CISSP 10 Domains of Information Security (Common Body of
Knowledge)
1. Access Control
Mengenai siapa saja yang boleh mengakses data dan apa saja yang
boleh dan tidak dilakukan pada suatu data.
2. Telecommunication and network security
Pemeriksaan sistem komunikasi jaringan internal, eksternal, publik,
dan private, termasuk perangkat, protokol, dan remote access.
3. Information security and risk management
Mengontrol dan mengelola physical, technical, dan administrative
dengan tujuan mengurangi potensi serangan dan kehilangan dana.
4. Application security
Untuk kemanan dari program aplikasi.
5. Cryptography
Untuk keamanan dari data dengan melakukan enkripsi pada data
yang rahasia.
6. Security architecture and design
Untuk melakukan perancangan aplikasi pengaman yang sesuai
dengan kriteria yang berlaku.
7. Operations security
Kontrol atas personil, sistem hardware, dan audit dan pemantauan
teknik seperti pemeliharaan AV, pelatihan, audit, dan perlindungan
sumber daya; preventif, detektif, korektif, dan pemulihan kontrol; dan
teknologi keamanan dan toleransi kesalahan.
8. Business continuity and disaster recovery planning
Untuk melindungi operasi bisnis ketika menghadapi gangguan atau
bencana.

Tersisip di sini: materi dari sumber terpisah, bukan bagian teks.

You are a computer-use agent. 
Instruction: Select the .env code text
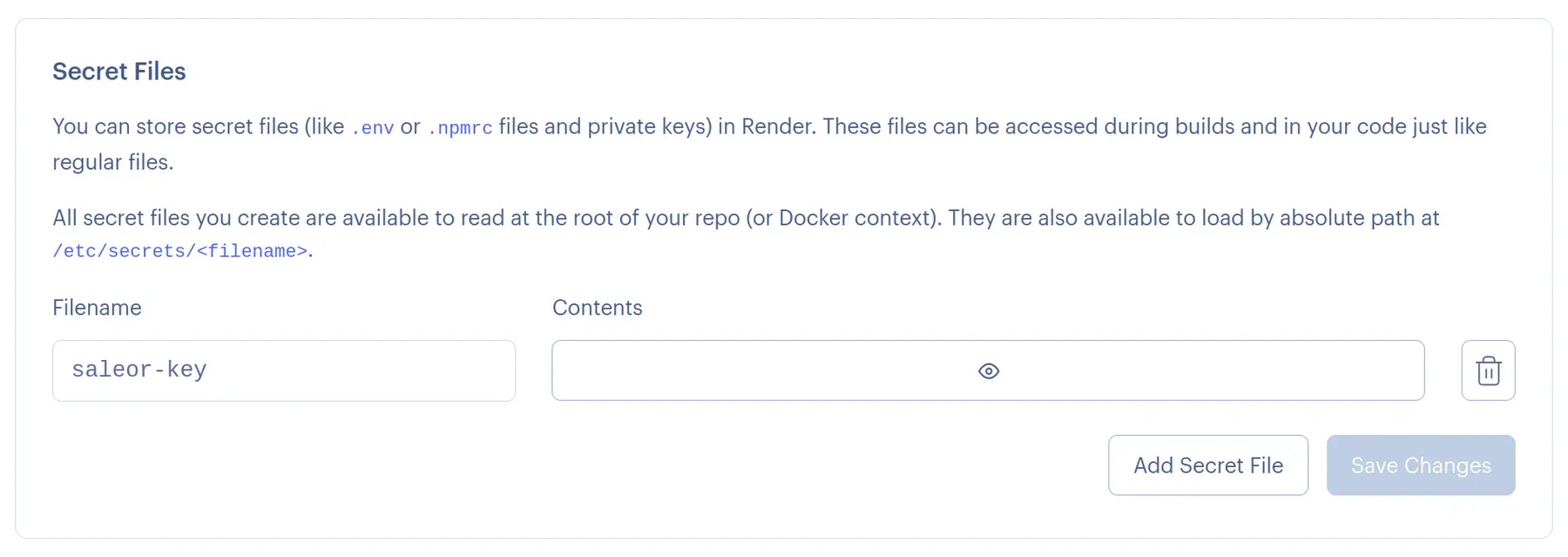[371, 127]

Aspek penting untuk mengidentifikasi nilai-nilai sumber
daya perform a business impact analysis; and produce business unit
priorities, contingency plans, and crisis management.
9. Legal, regulatory, compliance and investigations
Mengenai penentuan kesalahan berdasarkan policy dan hukum
yang berlaku.
10.Physical (environment) security
Menyangkut keamanan dari ancaman, risiko, dan tindakan untuk
melindungi fasilitas, perangkat keras, data, media, dan personil.

What Is a Threat?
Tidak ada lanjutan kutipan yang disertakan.